### TASK PROMPT
Reproduce the following material exactly, including every line.

### DATASET RECORDS
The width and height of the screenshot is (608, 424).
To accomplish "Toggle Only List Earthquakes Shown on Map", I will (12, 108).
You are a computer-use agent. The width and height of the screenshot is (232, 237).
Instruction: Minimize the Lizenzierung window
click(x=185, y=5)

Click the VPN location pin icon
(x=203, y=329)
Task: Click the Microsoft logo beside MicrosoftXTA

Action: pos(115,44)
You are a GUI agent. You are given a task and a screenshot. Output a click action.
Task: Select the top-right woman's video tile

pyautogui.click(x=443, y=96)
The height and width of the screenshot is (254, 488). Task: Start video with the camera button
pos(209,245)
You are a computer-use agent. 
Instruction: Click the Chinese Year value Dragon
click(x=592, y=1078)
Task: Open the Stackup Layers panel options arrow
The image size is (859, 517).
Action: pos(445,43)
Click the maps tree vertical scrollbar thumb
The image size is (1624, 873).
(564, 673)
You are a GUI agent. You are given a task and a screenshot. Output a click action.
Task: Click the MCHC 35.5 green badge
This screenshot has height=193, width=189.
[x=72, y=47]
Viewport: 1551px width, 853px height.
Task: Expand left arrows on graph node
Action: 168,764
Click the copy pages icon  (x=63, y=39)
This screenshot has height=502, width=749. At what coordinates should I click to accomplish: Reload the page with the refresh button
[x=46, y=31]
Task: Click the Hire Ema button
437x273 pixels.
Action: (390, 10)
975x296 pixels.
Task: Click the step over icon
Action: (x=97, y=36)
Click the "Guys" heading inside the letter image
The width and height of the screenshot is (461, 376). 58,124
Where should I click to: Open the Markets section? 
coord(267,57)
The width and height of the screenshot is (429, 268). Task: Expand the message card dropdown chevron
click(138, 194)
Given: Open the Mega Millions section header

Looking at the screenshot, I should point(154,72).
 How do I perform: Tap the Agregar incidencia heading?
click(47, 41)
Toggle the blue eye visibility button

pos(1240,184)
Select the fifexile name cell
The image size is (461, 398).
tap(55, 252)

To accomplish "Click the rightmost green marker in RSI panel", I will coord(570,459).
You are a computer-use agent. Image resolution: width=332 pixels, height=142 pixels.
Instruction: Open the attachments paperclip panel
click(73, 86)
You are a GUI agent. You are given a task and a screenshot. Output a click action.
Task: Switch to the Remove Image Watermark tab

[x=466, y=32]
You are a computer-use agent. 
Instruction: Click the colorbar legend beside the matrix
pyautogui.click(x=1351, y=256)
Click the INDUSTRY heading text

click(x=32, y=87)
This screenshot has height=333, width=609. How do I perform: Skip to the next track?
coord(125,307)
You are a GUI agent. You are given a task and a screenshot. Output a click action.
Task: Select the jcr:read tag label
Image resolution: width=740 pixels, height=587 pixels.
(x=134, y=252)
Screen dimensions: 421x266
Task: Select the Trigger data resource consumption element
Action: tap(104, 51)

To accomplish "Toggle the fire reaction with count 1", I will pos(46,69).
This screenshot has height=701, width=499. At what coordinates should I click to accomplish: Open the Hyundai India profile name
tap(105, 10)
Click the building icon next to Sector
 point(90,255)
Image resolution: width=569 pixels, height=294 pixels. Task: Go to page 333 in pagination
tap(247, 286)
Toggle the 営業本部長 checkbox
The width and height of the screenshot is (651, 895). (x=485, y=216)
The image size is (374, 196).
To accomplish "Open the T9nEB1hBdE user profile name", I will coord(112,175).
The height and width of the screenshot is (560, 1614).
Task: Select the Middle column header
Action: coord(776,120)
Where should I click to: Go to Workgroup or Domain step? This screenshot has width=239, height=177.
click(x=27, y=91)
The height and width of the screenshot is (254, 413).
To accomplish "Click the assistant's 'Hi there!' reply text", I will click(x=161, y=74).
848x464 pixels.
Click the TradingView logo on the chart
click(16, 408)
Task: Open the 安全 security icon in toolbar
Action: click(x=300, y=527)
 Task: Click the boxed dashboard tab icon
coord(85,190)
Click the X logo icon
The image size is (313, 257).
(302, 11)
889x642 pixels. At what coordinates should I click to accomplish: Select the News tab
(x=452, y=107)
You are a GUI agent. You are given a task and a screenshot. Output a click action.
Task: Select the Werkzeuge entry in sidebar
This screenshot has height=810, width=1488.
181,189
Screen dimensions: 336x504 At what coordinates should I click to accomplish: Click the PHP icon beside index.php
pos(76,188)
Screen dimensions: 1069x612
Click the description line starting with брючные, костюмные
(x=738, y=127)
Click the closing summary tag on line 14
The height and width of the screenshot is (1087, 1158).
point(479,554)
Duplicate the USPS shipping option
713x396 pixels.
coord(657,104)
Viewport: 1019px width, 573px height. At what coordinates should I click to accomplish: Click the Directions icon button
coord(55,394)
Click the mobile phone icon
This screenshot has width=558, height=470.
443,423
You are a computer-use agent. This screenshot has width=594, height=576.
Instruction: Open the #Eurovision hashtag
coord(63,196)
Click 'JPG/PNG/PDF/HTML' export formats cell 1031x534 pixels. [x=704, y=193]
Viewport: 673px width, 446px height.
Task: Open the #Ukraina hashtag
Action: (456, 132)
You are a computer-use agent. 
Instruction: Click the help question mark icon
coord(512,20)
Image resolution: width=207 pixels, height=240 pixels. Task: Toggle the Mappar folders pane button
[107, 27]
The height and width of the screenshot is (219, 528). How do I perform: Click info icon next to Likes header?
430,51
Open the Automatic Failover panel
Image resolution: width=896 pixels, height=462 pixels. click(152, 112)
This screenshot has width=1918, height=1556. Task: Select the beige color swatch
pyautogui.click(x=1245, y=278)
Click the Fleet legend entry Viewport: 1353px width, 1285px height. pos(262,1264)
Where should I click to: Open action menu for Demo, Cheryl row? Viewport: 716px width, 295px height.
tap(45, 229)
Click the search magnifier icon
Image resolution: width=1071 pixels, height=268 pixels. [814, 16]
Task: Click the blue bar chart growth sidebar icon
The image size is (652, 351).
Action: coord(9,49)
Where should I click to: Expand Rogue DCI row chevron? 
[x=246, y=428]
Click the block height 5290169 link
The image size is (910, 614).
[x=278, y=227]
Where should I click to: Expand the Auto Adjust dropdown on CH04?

### SOLUTION
The width and height of the screenshot is (608, 424).
To accomplish "Toggle Only List Earthquakes Shown on Map", I will (12, 108).
You are a computer-use agent. The width and height of the screenshot is (232, 237).
Instruction: Minimize the Lizenzierung window
click(x=185, y=5)

Click the VPN location pin icon
(x=203, y=329)
Task: Click the Microsoft logo beside MicrosoftXTA

Action: pos(115,44)
You are a GUI agent. You are given a task and a screenshot. Output a click action.
Task: Select the top-right woman's video tile

pyautogui.click(x=443, y=96)
The height and width of the screenshot is (254, 488). Task: Start video with the camera button
pos(209,245)
You are a computer-use agent. 
Instruction: Click the Chinese Year value Dragon
click(x=592, y=1078)
Task: Open the Stackup Layers panel options arrow
The image size is (859, 517).
Action: pos(445,43)
Click the maps tree vertical scrollbar thumb
The image size is (1624, 873).
(564, 673)
You are a GUI agent. You are given a task and a screenshot. Output a click action.
Task: Click the MCHC 35.5 green badge
This screenshot has height=193, width=189.
[x=72, y=47]
Viewport: 1551px width, 853px height.
Task: Expand left arrows on graph node
Action: 168,764
Click the copy pages icon  (x=63, y=39)
This screenshot has height=502, width=749. At what coordinates should I click to accomplish: Reload the page with the refresh button
[x=46, y=31]
Task: Click the Hire Ema button
437x273 pixels.
Action: (390, 10)
975x296 pixels.
Task: Click the step over icon
Action: (x=97, y=36)
Click the "Guys" heading inside the letter image
The width and height of the screenshot is (461, 376). 58,124
Where should I click to: Open the Markets section? 
coord(267,57)
The width and height of the screenshot is (429, 268). Task: Expand the message card dropdown chevron
click(138, 194)
Given: Open the Mega Millions section header

Looking at the screenshot, I should point(154,72).
 How do I perform: Tap the Agregar incidencia heading?
click(47, 41)
Toggle the blue eye visibility button

pos(1240,184)
Select the fifexile name cell
The image size is (461, 398).
tap(55, 252)

To accomplish "Click the rightmost green marker in RSI panel", I will coord(570,459).
You are a computer-use agent. Image resolution: width=332 pixels, height=142 pixels.
Instruction: Open the attachments paperclip panel
click(73, 86)
You are a GUI agent. You are given a task and a screenshot. Output a click action.
Task: Switch to the Remove Image Watermark tab

[x=466, y=32]
You are a computer-use agent. 
Instruction: Click the colorbar legend beside the matrix
pyautogui.click(x=1351, y=256)
Click the INDUSTRY heading text

click(x=32, y=87)
This screenshot has height=333, width=609. How do I perform: Skip to the next track?
coord(125,307)
You are a GUI agent. You are given a task and a screenshot. Output a click action.
Task: Select the jcr:read tag label
Image resolution: width=740 pixels, height=587 pixels.
(x=134, y=252)
Screen dimensions: 421x266
Task: Select the Trigger data resource consumption element
Action: tap(104, 51)

To accomplish "Toggle the fire reaction with count 1", I will pos(46,69).
This screenshot has height=701, width=499. At what coordinates should I click to accomplish: Open the Hyundai India profile name
tap(105, 10)
Click the building icon next to Sector
 point(90,255)
Image resolution: width=569 pixels, height=294 pixels. Task: Go to page 333 in pagination
tap(247, 286)
Toggle the 営業本部長 checkbox
The width and height of the screenshot is (651, 895). (x=485, y=216)
The image size is (374, 196).
To accomplish "Open the T9nEB1hBdE user profile name", I will coord(112,175).
The height and width of the screenshot is (560, 1614).
Task: Select the Middle column header
Action: coord(776,120)
Where should I click to: Go to Workgroup or Domain step? This screenshot has width=239, height=177.
click(x=27, y=91)
The height and width of the screenshot is (254, 413).
To accomplish "Click the assistant's 'Hi there!' reply text", I will click(x=161, y=74).
848x464 pixels.
Click the TradingView logo on the chart
click(16, 408)
Task: Open the 安全 security icon in toolbar
Action: click(x=300, y=527)
 Task: Click the boxed dashboard tab icon
coord(85,190)
Click the X logo icon
The image size is (313, 257).
(302, 11)
889x642 pixels. At what coordinates should I click to accomplish: Select the News tab
(x=452, y=107)
You are a GUI agent. You are given a task and a screenshot. Output a click action.
Task: Select the Werkzeuge entry in sidebar
This screenshot has height=810, width=1488.
181,189
Screen dimensions: 336x504 At what coordinates should I click to accomplish: Click the PHP icon beside index.php
pos(76,188)
Screen dimensions: 1069x612
Click the description line starting with брючные, костюмные
(x=738, y=127)
Click the closing summary tag on line 14
The height and width of the screenshot is (1087, 1158).
point(479,554)
Duplicate the USPS shipping option
713x396 pixels.
coord(657,104)
Viewport: 1019px width, 573px height. At what coordinates should I click to accomplish: Click the Directions icon button
coord(55,394)
Click the mobile phone icon
This screenshot has width=558, height=470.
443,423
You are a computer-use agent. This screenshot has width=594, height=576.
Instruction: Open the #Eurovision hashtag
coord(63,196)
Click 'JPG/PNG/PDF/HTML' export formats cell 1031x534 pixels. [x=704, y=193]
Viewport: 673px width, 446px height.
Task: Open the #Ukraina hashtag
Action: (456, 132)
You are a computer-use agent. 
Instruction: Click the help question mark icon
coord(512,20)
Image resolution: width=207 pixels, height=240 pixels. Task: Toggle the Mappar folders pane button
[107, 27]
The height and width of the screenshot is (219, 528). How do I perform: Click info icon next to Likes header?
430,51
Open the Automatic Failover panel
Image resolution: width=896 pixels, height=462 pixels. click(152, 112)
This screenshot has width=1918, height=1556. Task: Select the beige color swatch
pyautogui.click(x=1245, y=278)
Click the Fleet legend entry Viewport: 1353px width, 1285px height. pos(262,1264)
Where should I click to: Open action menu for Demo, Cheryl row? Viewport: 716px width, 295px height.
tap(45, 229)
Click the search magnifier icon
Image resolution: width=1071 pixels, height=268 pixels. [814, 16]
Task: Click the blue bar chart growth sidebar icon
The image size is (652, 351).
Action: coord(9,49)
Where should I click to: Expand Rogue DCI row chevron? 
[x=246, y=428]
Click the block height 5290169 link
The image size is (910, 614).
[x=278, y=227]
Where should I click to: Expand the Auto Adjust dropdown on CH04?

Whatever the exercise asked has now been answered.